Media, wolontariusze organizacji pozarządowych i inne osoby są w odległości kilkuset metrów od granicy; teren wciąż zabezpiecza policja, której funkcjonariusze stoją na granicy działki. Dodatkowo przed samym miejscem, gdzie są koczujący, ustawiona jest też szczelnie kolumna samochodów – wojskowa ciężarówka i auta terenowe SG.
Chcieli przekazać lekarstwa, wodę i suchy prowiant
W czwartek przed południem dary dla imigrantów przywieźli ks. Wojciech Lemański, obecnie kapelan więzienny i rezydent parafii w Nowosolnej oraz pastor Michał Jabłoński z parafii ewangelicko-reformowanej w Warszawie. Były to przede wszystkim najpotrzebniejsze lekarstwa, przygotowane i opisane w uzgodnieniu z lekarką, z którą współpracuje fundacja Ocalenie, woda w butelkach i suchy prowiant.
Duchowni chcieli podejść do "obozowiska" polskich służb, czyli do samochodów tuż przy miejscu, gdzie są imigranci, by tam zostawić przywiezione paczki, ale zatrzymani zostali przez żołnierzy, którzy pilnują drogi prowadzącej w tamtym kierunku. Poprosili więc o rozmowę z dowódcą i by mogli ją odbyć bez obecności dziennikarzy. Po rozmowie poinformowali, że nie będą mogli darów przekazać. Służby mundurowe powołały się na takie rozkazy.
Tam nie było pola do negocjacji. Ja myślę, że to nawet nie jest rozkaz. To jest jakieś polecenie (...), tam nie ma osoby, która przyznałaby się do wydania tej decyzji - powiedział potem PAP ks. Lemański.
Według niego, to jednak decyzja, która "może zmienić się w ciągu najbliższych godzin". Mówił też, że po postanowieniu ETPC "ktoś musi podjąć decyzję, że nie będziemy tego kontynuować, tylko trzeba to szybko, sprawnie rozwiązać" - mówił PAP duchowny. Sytuację w Usnarzu Górnym nazwał "humanitarnym skandalem".
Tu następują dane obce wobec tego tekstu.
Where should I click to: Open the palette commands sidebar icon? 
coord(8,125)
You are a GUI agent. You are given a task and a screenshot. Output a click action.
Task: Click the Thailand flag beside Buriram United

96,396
"Uważam, że tak naprawdę byłoby dobrze, żeby w nocy przyjechał jeden, drugi autokar i zabrał tych ludzi do ośrodka. To że oni będą w ośrodku, to jeszcze nie znaczy, że zostali przez państwo polskie przyjęci" - dodał ks. Lemański. Nawiązując do przekazów dotyczących kryzysów migracyjnych w innych częściach Europy wyraził obawę, że "do tego obrazu ludzi, do których strzelano gumowymi kulami na granicy z Chorwacją, do obrazu tych zwłok dzieci wyrzuconych przez Morze Śródziemne, dołączy ten obraz ludzi koczujących tutaj".
Jestem bardzo podniesiony na duchu tymi ludźmi, którzy tutaj są, w tych namiotach. Też koczują, też próbują się tam dostać i pomóc. Bo to jest ta jasna strona tej ciemnej strony mocy, która gdzieś tam jest
- dodał pastor Michał Jabłoński; chodzi o obozowisko wolontariuszy i osób prywatnych na działce w Usnarzu Górnym, przed którą stoi kordon policjantów. Jest tam ok. dziesięciu namiotów.
"Uważam, że ciemną stroną mocy są ci, którzy dopuścili do wydania takich, a nie innych rozkazów, czy też stworzyli okazję do tego, żeby komukolwiek taki rozkaz przyszedł do głowy" - mówił duchowny.